Direct healthcare purchasing and delivery business Nomi Health has purchased sister companies Everyone Health and Sano Surgery for $26.5 million, according to a Wednesday morning announcement.

The acquisitions will help the Utah-based company both expand the breadth of its national provider network as well as grow its collection of healthcare buyer contracts.

The move also comes just six months after Nomi Health shelled out $200 million for analytics company Artemis Health.

“[Everyone Health and Sano Surgery] share in our vision of extracting the complexity and cost from traditional healthcare, so buyers experience substantial savings and, most importantly, patients have greater access to more affordable care,” Mark Newman, founder and CEO of Nomi Health, said in a statement.

“In three short years, we expanded easy access to care to 15 million Americans, while significantly driving down cost of care to buyers. The immediate contributions of Everyone Health and Sano Surgery will accelerate this track record in the years ahead,” he said.

Everyone Health and Sano Surgery have worked in tandem to deliver cheaper all-inclusive care agreements to self-funded employers and third-party administrators.

The former strikes its deals at pre-negotiated prices that, according to the company, save the purchaser as much as 70% relative to commercial fee-for-service rates. Sano Surgery, meanwhile, has direct contracts with almost 6,000 medical facilities, 8,000 lab locations and other physicians across 48 states to secure reduced costs.

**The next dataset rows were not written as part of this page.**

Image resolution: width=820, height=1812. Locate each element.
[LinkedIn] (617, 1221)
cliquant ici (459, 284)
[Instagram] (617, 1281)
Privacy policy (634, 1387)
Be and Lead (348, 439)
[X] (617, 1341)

“We’ve built a nationwide network of physicians and medical facilities that allows us to bring substantially lower pricing and more transparent transactions to the market, benefiting countless Americans,” said Dutch Rojas, founder and CEO of both Sano Surgery and Everyone Health, in a statement. “As the dual crisis of access and affordability grows on the heels of the pandemic, the time is right to increase our impact as part of Nomi Health.”

Nomi Health, which raised $110 million in series A funding last December, already has a direct care ecosystem combining integrated care delivery as well as an analytics and payment tech platform. Its approach has reached more than 14 million people across the country and cuts an average of 30% off buyers' traditional healthcare costs, the company said.

While this year’s prior acquisition looked to bolster the tech platform, the new buys “accelerate the continued expansion of the company’s network of clinical partners, which is critical as Nomi Health takes its support and services into more communities nationwide,” the company said. It also brings 12 full-time employees, including Rojas, in-house.